▸ WHAT TO WORK ON
Copy each line of the following material that has the string "computer".

==========

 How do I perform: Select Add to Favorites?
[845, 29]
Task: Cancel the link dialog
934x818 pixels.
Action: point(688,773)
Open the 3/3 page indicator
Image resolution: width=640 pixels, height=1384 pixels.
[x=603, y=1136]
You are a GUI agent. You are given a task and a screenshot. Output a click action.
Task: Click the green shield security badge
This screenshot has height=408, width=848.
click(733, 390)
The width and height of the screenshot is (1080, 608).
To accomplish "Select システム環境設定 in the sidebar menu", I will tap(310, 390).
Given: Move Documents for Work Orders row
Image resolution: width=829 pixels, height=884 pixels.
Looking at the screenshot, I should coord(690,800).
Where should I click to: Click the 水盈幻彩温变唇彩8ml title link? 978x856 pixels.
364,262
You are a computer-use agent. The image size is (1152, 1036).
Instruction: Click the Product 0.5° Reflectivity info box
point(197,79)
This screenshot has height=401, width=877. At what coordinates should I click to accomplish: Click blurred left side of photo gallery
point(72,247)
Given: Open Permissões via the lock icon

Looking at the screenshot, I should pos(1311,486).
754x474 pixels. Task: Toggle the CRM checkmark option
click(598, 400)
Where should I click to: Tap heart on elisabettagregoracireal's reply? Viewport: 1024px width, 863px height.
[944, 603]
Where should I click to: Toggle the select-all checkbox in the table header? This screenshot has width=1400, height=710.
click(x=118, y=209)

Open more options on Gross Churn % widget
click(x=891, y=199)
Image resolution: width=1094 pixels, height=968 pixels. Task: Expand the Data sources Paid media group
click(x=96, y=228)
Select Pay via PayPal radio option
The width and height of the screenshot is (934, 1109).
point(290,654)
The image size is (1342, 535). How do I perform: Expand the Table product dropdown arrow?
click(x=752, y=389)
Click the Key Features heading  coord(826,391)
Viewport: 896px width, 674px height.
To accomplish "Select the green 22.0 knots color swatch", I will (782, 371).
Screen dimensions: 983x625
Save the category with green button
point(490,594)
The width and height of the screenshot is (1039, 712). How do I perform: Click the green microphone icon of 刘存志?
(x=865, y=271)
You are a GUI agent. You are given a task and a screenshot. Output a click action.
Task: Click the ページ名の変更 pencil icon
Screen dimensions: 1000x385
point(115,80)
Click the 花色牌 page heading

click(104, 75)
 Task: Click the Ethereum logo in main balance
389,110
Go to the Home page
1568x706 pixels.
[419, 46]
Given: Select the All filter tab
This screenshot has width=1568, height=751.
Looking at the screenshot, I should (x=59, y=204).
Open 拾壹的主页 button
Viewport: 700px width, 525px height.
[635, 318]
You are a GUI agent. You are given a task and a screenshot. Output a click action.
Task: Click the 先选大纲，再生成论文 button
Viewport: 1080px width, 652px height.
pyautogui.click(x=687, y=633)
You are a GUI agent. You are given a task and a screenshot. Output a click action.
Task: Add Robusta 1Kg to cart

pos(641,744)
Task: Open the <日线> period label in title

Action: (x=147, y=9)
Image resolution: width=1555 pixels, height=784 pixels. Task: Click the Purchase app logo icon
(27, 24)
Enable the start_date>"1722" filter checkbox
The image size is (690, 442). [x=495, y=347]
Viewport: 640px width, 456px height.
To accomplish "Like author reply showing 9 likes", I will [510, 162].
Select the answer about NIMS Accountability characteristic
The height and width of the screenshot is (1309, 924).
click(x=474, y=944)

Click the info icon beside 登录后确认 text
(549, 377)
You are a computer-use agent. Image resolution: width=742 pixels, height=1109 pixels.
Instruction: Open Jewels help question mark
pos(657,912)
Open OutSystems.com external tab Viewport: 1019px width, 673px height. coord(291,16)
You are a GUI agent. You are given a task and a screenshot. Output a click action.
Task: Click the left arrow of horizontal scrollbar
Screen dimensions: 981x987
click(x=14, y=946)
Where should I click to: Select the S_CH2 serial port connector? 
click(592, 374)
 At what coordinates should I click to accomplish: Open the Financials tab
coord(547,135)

==========

▸ WRITTEN SOLUTION
You are a computer-use agent. The image size is (1152, 1036).
You are a computer-use agent. Image resolution: width=742 pixels, height=1109 pixels.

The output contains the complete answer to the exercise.